The Strange, Expanding World of Animal Hepaciviruses

Abstract

Hepaciviruses and pegiviruses constitute two closely related sister genera of the family Flaviviridae. In the past five years, the known phylogenetic diversity of the hepacivirus genera has absolutely exploded. What was once an isolated infection in humans (and possibly other primates) has now expanded to include horses, rodents, bats, colobus monkeys, cows, and, most recently, catsharks, shedding new light on the genetic diversity and host range of hepaciviruses. Interestingly, despite the identification of these many animal and primate hepaciviruses, the equine hepaciviruses remain the closest genetic relatives of the human hepaciviruses, providing an intriguing clue to the zoonotic source of hepatitis C virus. This review summarizes the significance of these studies and discusses current thinking about the origin and evolution of the animal hepaciviruses as well as their potential usage as surrogate models for the study of hepatitis C virus.

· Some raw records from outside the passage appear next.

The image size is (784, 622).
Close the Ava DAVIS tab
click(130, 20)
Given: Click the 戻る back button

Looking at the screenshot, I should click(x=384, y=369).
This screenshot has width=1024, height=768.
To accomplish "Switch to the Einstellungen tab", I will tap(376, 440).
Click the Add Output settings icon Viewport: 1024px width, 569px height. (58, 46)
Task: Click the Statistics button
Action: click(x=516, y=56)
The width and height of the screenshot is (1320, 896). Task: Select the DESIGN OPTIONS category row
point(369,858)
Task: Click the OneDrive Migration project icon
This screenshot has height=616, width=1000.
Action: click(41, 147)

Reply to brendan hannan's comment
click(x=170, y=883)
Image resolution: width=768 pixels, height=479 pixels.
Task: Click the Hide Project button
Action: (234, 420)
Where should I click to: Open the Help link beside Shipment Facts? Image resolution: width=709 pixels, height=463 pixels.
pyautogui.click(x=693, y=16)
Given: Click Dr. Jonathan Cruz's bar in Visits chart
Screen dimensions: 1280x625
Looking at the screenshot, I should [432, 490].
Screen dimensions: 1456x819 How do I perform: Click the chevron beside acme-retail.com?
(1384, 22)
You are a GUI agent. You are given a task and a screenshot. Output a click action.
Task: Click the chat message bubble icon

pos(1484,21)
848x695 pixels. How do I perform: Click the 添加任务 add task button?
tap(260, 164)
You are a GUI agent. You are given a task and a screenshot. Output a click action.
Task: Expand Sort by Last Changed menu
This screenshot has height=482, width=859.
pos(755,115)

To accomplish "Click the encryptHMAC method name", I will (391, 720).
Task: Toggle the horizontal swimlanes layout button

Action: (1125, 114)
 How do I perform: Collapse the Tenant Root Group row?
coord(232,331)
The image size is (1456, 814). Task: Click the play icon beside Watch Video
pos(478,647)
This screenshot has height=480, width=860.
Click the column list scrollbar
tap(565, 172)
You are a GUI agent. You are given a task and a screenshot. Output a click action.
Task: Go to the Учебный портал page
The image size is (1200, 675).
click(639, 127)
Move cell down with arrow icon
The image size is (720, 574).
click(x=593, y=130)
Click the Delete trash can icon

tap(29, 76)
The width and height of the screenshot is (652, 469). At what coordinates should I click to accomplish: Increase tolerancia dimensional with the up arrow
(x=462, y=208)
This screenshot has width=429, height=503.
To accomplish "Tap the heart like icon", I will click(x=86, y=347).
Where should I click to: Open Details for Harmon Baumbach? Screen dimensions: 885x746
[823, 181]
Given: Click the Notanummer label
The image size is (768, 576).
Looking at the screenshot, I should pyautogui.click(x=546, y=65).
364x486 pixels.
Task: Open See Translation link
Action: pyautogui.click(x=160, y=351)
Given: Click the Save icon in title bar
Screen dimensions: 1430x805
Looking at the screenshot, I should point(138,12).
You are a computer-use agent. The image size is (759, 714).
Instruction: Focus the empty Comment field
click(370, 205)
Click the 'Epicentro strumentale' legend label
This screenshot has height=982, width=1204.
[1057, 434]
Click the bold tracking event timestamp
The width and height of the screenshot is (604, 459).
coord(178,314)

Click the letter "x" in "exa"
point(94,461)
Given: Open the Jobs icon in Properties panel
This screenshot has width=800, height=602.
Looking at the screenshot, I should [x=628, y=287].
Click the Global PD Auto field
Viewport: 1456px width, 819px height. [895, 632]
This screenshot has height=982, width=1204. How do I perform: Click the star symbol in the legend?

Keywords: animal models; hepatitis C virus; hepegivirus; pegivirus; virome; virus evolution.

Figure 1

Timeline of discoveries related to the animal hepaciviruses. Abbreviations: BHV, bat hepacivirus; BovHepV, bovine hepacivirus; CHV, canine hepacivirus; GBV-B, GB virus B; GHV, guereza hepacivirus; HCV, hepatitis C virus; NPHV, nonprimate hepacivirus; RHV, rodent hepacivirus;WLSV, Wenling shark virus.

Figure 2

Phylogenetic analysis of helicase gene (motifs I to IV) of representative members of (a) all four genera of the family Flaviviridae plus newly identified viruses and (b) the two genera Hepacivirus and Pegivirus. The evolutionary history was inferred using the maximum likelihood method based on the Le and Gascuel 2008 model (112). The tree with the highest log likelihood (−47,019.0830) is shown. The percentage of trees in which the associated taxa clustered together is shown next to each branch. Initial trees for the heuristic search were obtained automatically by applying Neighbor-Join (NJ) and BIONJ algorithms to a matrix of pairwise distances estimated by using a JTT model and then selecting the topology with superior log likelihood value. A discrete gamma distribution was used to model evolutionary rate differences among sites (five categories, +G, parameter = 1.7148). The rate variation model allowed for some sites to be evolutionarily invariable (+I, 3.9855% sites). The tree is drawn to scale, with branch lengths measured in number of substitutions per site. The analysis involved 96 amino acid sequences. There were a total of 276 positions in the final data set. Evolutionary analyses were conducted in MEGA7 (113).

Figure 2

Phylogenetic analysis of helicase gene (motifs I to IV) of representative members of (a) all four genera of the family Flaviviridae plus newly identified viruses and (b) the two genera Hepacivirus and Pegivirus. The evolutionary history was inferred using the maximum likelihood method based on the Le and Gascuel 2008 model (112). The tree with the highest log likelihood (−47,019.0830) is shown. The percentage of trees in which the associated taxa clustered together is shown next to each branch. Initial trees for the heuristic search were obtained automatically by applying Neighbor-Join (NJ) and BIONJ algorithms to a matrix of pairwise distances estimated by using a JTT model and then selecting the topology with superior log likelihood value. A discrete gamma distribution was used to model evolutionary rate differences among sites (five categories, +G, parameter = 1.7148). The rate variation model allowed for some sites to be evolutionarily invariable (+I, 3.9855% sites). The tree is drawn to scale, with branch lengths measured in number of substitutions per site. The analysis involved 96 amino acid sequences. There were a total of 276 positions in the final data set. Evolutionary analyses were conducted in MEGA7 (113).

Figure 3

Genome organization and polyprotein cleavage map of hepaciviruses, pegiviruses, and hepegiviruses. The complete genome encodes a polyprotein that is co- and posttranslationally cleaved into individual viral proteins. The structural proteins include the core protein (C) and envelope glycoproteins (E1 and E2), and the nonstructural proteins are NS2, NS3, NS4A, NS4B, NS5A, and NS5B. Classical pegiviruses (human and simian pegiviruses) do not have a recognizable C protein. Structural proteins are cleaved by cellular signal peptidases (black triangles), and NS2-NS3 cleavage is accomplished by the NS2-NS3 autoprotease (empty triangle). The remaining nonstructural proteins are cleaved by the NS3-NS4A protease complex (gray triangles). Hepegiviruses encode a protein termed Y that is similar in location and properties to hepacivirus C. Glycosylation sites in E1 and E2 are shown by arrows at the bottom of the polyproteins for hepatitis C virus, GB virus C, and human hepegivirus (60, 114). Abbreviations: pI, protein isoelectric point; UTR, untranslated region.

Summary Figure

The expanded world of hepaciviruses (green background) and the different hypotheses of hepatitis C virus origins.